Data records:
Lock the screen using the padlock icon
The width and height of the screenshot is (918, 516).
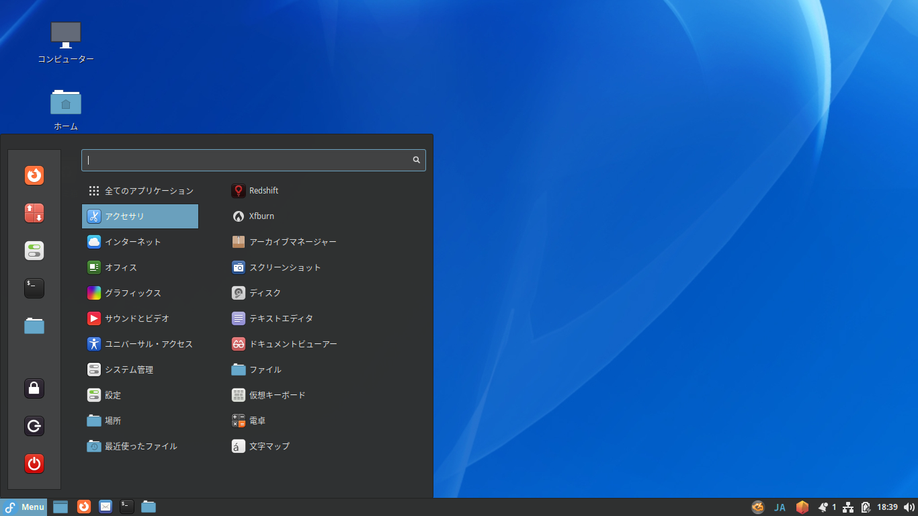[34, 388]
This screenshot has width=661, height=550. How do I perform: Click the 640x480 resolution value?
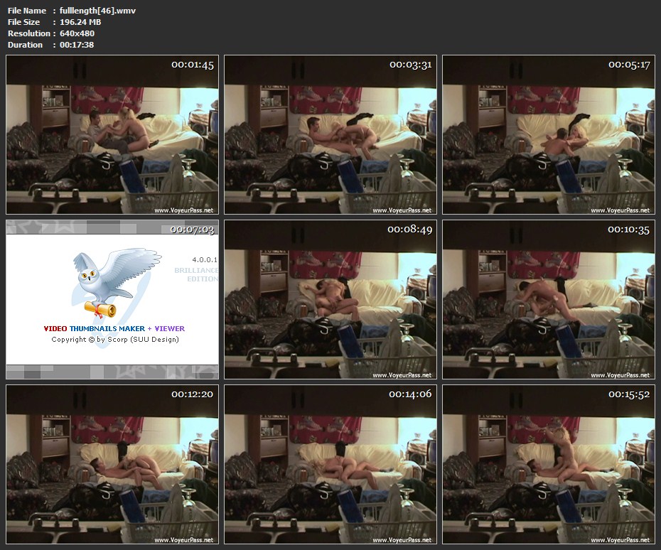(77, 33)
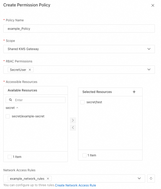Close the Create Permission Policy dialog

[x=153, y=5]
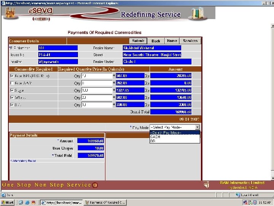The height and width of the screenshot is (206, 274).
Task: Click the HOME badge under eSeva logo
Action: pos(41,19)
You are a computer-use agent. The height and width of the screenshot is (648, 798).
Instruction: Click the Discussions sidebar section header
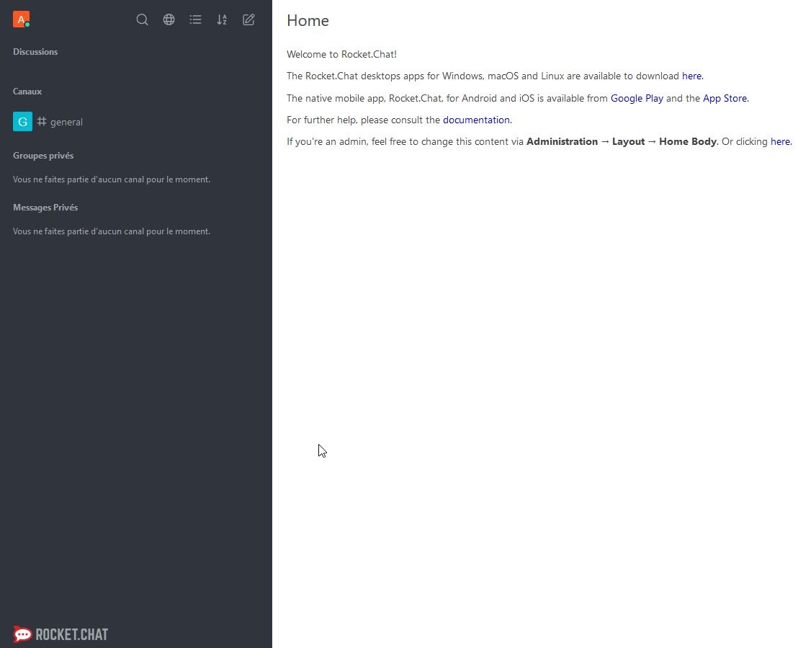35,52
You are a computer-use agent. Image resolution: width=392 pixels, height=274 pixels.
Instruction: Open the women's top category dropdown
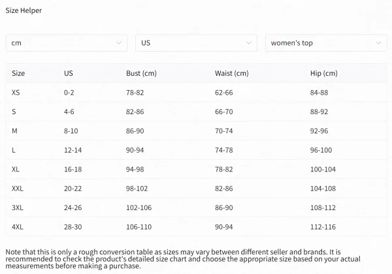326,43
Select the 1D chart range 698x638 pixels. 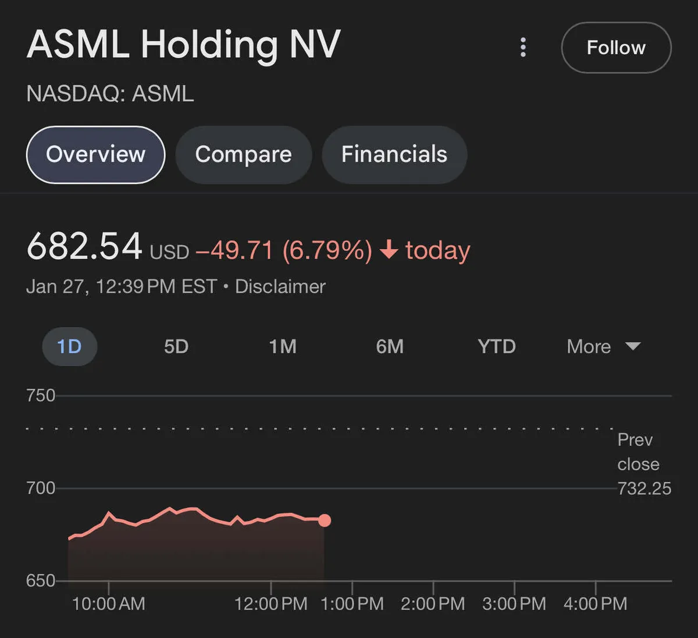[x=69, y=347]
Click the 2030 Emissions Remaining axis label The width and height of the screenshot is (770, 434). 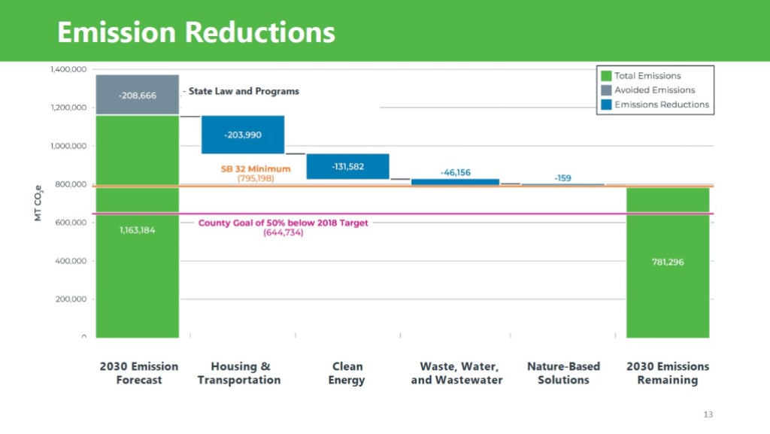pos(668,373)

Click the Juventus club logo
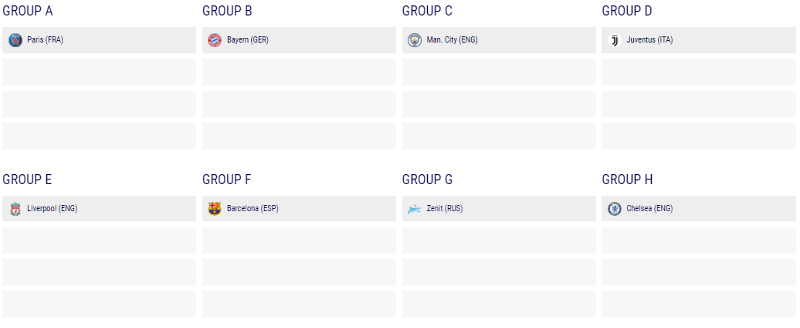615,40
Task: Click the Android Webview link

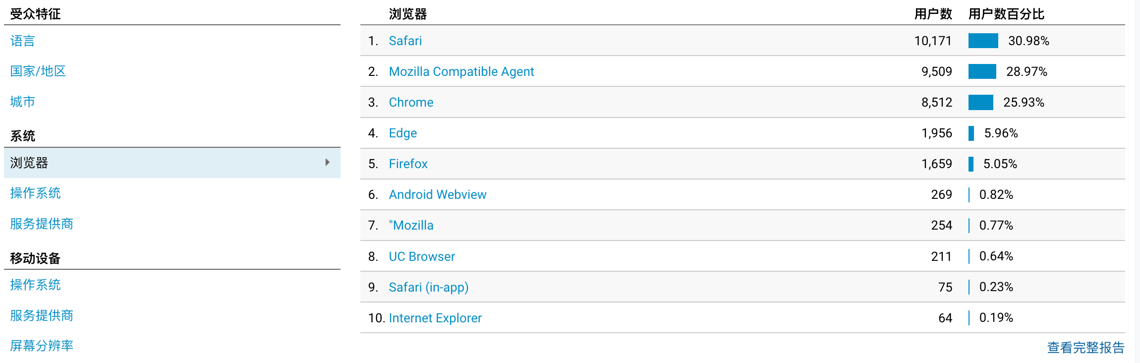Action: 437,194
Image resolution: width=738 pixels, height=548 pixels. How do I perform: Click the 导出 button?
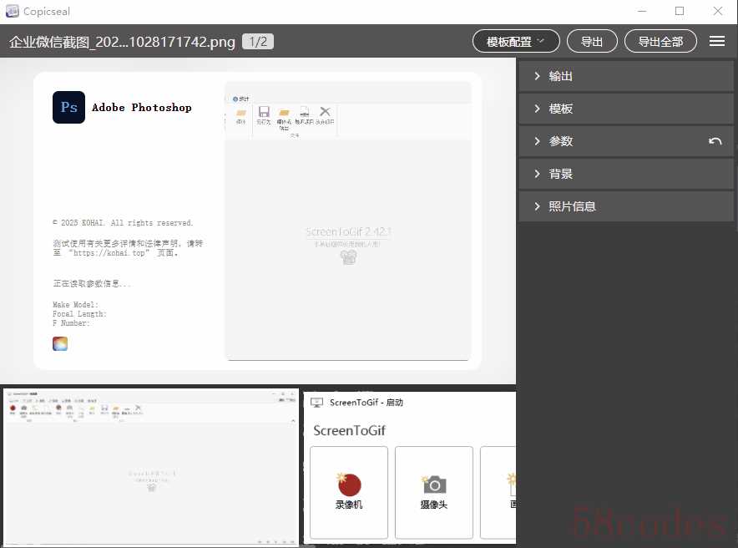click(592, 41)
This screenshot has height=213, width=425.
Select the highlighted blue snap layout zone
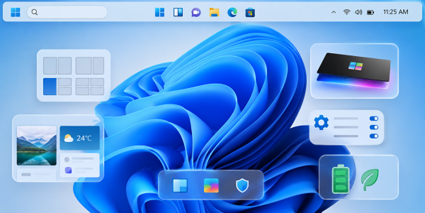click(50, 87)

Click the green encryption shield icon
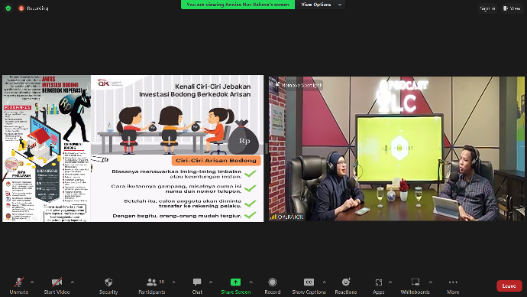click(x=8, y=8)
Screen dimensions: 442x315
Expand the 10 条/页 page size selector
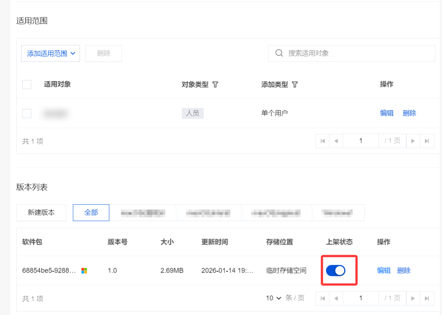point(273,298)
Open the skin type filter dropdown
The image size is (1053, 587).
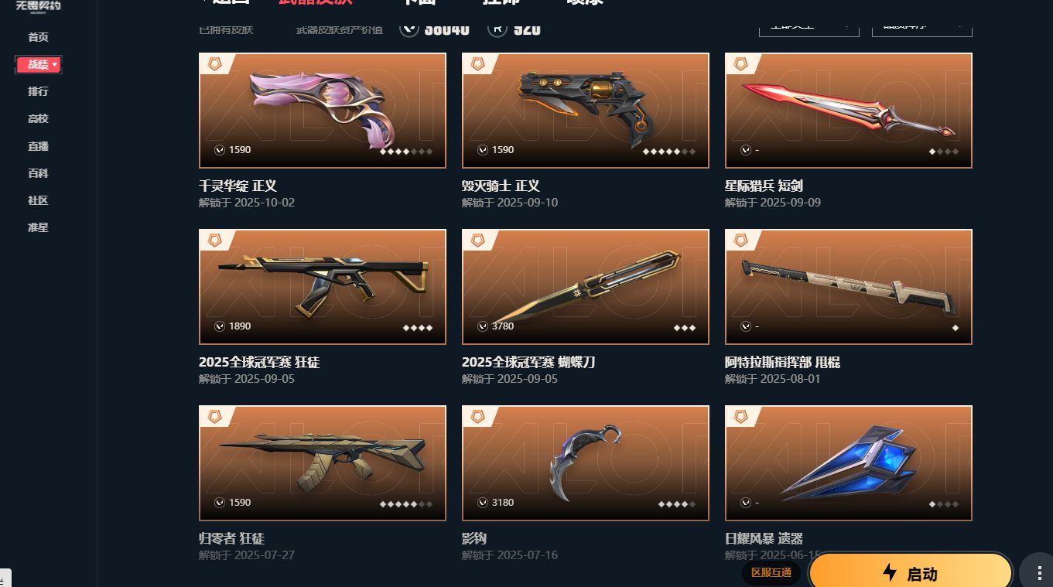click(809, 27)
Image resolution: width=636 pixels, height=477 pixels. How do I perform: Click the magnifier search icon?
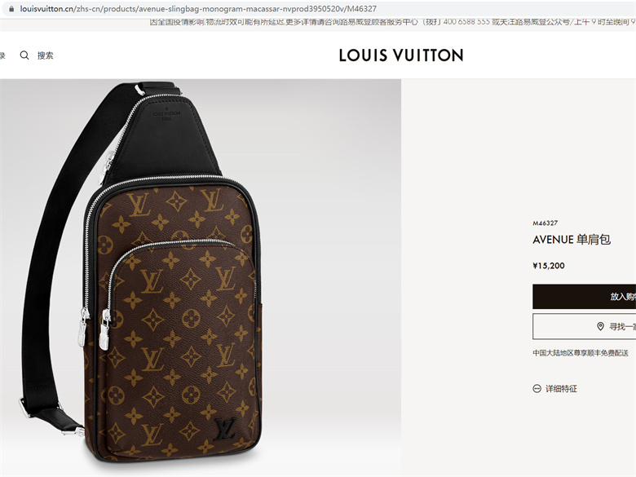click(24, 55)
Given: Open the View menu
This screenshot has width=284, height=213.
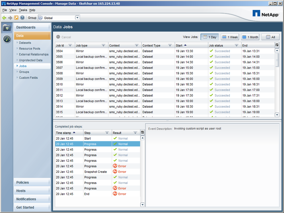Looking at the screenshot, I should pyautogui.click(x=13, y=10).
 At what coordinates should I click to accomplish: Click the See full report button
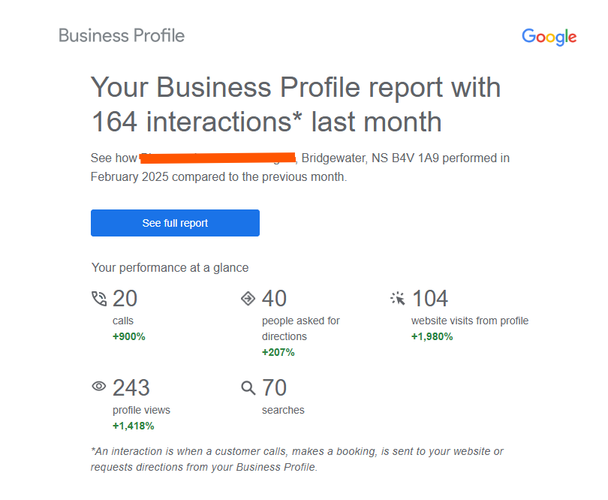[175, 223]
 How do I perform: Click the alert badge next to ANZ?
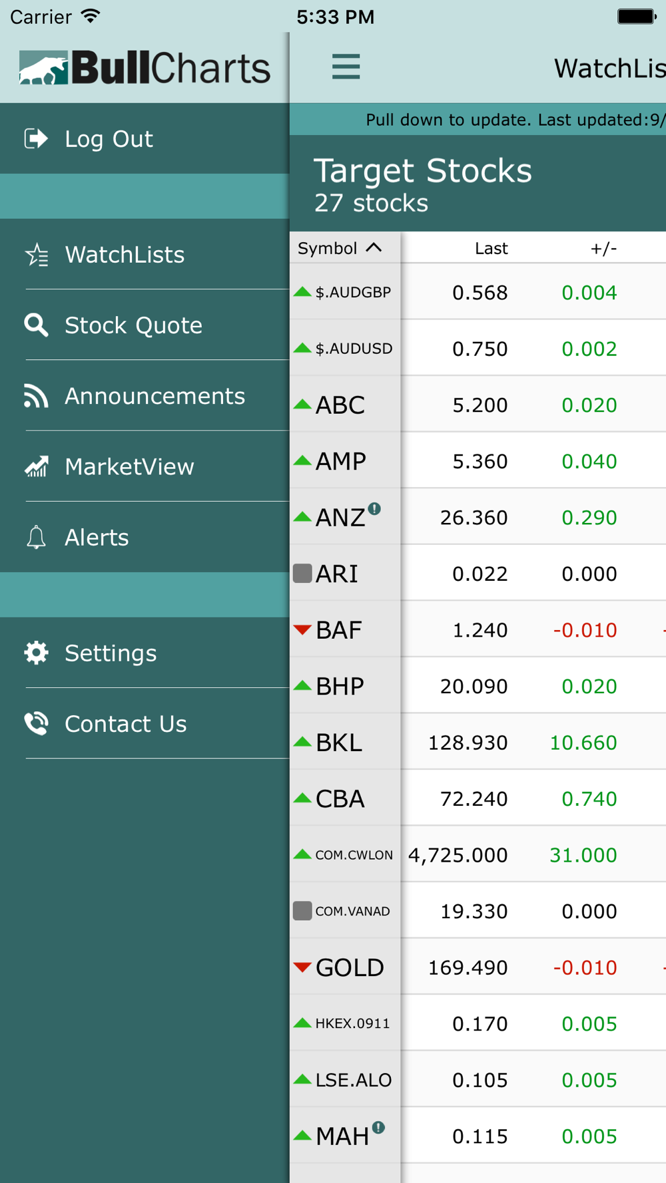tap(375, 509)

Exercise instructions: Write out the lines of the listing from the one that holds "Select the highlighted blue snap layout zone" to the very last line, both included, exactly as they appear and without any pictures.

Answer to the problem:
Select the highlighted blue snap layout zone
click(50, 87)

Click the green encryption shield icon
click(x=8, y=8)
Screen dimensions: 442x315
Expand the 10 条/页 page size selector
point(273,298)
Open the skin type filter dropdown
The image size is (1053, 587).
click(809, 27)
Image resolution: width=636 pixels, height=477 pixels. How do I perform: Click the magnifier search icon?
click(24, 55)
Given: Open the View menu
This screenshot has width=284, height=213.
Looking at the screenshot, I should pyautogui.click(x=13, y=10).
 At what coordinates should I click to accomplish: Click the See full report button
[175, 223]
 How do I perform: Click the alert badge next to ANZ?
tap(375, 509)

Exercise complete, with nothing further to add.